THE shift from cytology-based cervical cancer screening to primary human papillomavirus (HPV)-based screening, which occurred in December 2017, appears to be having the desired effect on rates of referral to colposcopy and earlier detection of at-risk women.
HPV testing involves partial genotyping (for HPV16 and 18, which are the genotypes found to be responsible for most cervical cancers) followed by reflex liquid-based cytology (LBC) if any oncogenic HPV is detected, making it a more specific and more sensitive than LBC.
The authors of a research published in the MJA reviewed data from 195 606 specimens submitted for HPV testing between 1 December 2017 and 31 May 2018 to find out HPV testing patterns and rates of oncogenic HPV-positivity.
Oncogenic HPV was detected in 8.1% of screening tests – that is, routine testing done every 5 years of women aged 25–74 years – and 20.9% of non-screening tests – that is, testing of women who are symptomatic or have had a suspicious result.
Of women of recommended screening age with positive oncogenic HPV screening test results, 35.5% also had a cytologic abnormality.
The proportion of HPV16/18-positive samples with high grade abnormality was 15.3%; for samples positive for other oncogenic HPV types, the proportion was 6.3%. Repeat HPV testing after 12 months was recommended for 5.4% and direct colposcopy for 2.6% of screened women aged 25–74 years.
The authors, led by Dr Dorothy Machalek, from the Centre for Women’s Infectious Diseases at the Royal Women’s Hospital in Melbourne, said the results supported the higher risk classification of women with HPV16/18-positive specimens.
“Women with non-screening tests are regarded as being at higher risk than other women because of their symptoms or signs or a prior cervical abnormality,” Machalek and colleagues wrote.
“This was reflected by the higher oncogenic HPV prevalence in non-screening than screening samples. It was highest (35%) in women being followed up for low grade cytologic changes; these are usually not treated, as most are caused by self-limiting infections that will spontaneously resolve.
“Prevalence was lower among those followed up after therapy for high grade changes (18%), reflecting successful treatment of most of these women.
“HPV prevalence in women with symptoms or signs (15%) was also higher than in the screening population.

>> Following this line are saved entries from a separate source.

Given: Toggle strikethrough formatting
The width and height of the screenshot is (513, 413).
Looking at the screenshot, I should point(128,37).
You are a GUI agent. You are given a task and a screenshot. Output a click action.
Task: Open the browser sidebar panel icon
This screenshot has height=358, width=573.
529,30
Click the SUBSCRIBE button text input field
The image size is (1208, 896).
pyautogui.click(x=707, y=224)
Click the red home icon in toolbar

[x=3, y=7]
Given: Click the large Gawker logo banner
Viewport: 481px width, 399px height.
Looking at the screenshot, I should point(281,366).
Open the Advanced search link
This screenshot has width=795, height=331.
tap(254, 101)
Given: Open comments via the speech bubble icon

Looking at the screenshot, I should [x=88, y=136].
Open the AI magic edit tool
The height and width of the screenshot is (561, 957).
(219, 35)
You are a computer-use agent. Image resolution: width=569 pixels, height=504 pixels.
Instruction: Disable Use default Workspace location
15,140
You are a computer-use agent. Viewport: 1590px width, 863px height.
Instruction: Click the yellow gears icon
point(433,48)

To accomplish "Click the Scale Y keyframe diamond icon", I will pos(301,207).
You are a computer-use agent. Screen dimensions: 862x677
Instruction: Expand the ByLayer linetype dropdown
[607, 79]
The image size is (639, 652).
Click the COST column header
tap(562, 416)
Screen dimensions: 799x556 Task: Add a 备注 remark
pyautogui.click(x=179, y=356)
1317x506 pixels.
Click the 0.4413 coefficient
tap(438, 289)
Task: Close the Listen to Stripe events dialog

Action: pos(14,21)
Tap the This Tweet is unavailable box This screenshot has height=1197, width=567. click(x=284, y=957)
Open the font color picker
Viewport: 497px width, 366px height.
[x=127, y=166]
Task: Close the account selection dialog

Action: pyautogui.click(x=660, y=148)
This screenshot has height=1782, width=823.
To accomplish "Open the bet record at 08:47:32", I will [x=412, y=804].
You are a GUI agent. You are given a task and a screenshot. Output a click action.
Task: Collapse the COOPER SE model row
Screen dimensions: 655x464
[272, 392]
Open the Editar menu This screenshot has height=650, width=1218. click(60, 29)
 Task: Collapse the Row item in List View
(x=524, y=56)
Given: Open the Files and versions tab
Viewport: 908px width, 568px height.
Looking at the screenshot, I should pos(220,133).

“The recommendation to co-test women with symptoms and signs was based on the acknowledged limitations of HPV testing for detecting infection in the presence of excess blood, which can be present in patients with invasive carcinoma.”
A key finding of the research was that the rate of referral to colposcopy based on HPV primary screening sample results for women of recommended screening age (2.6%) was considerably higher than that based on historical primary cytology screening results from the authors’ laboratory (0.8%; unpublished data).
“The higher rate is broadly consistent with clinical trial data and predictions from modelling,” Machalek and colleagues wrote.
“It had been anticipated that more high grade abnormalities and cancer would be detected during the first round of the renewed [National Cervical Screening] Program than previously because HPV testing is more sensitive than cytology-based screening.
“Colposcopy referral rates are expected to decline in subsequent screening rounds, when it will predominantly be incident disease that is detected.”
The authors concluded that although the results from the first 6 months of the renewed program (HPV testing rather than cytology) suggested the program was on-track to deliver as promised, ongoing monitoring was essential.
“The switch from cytology- to primary HPV-based screening in Australia will ensure cervical screening is evidence-based and best practice,” they wrote.
“While the predicted long-term benefits are substantial, timely monitoring of the transitional phase is critical for ensuring the program performs as expected and community confidence in the policy is maintained.”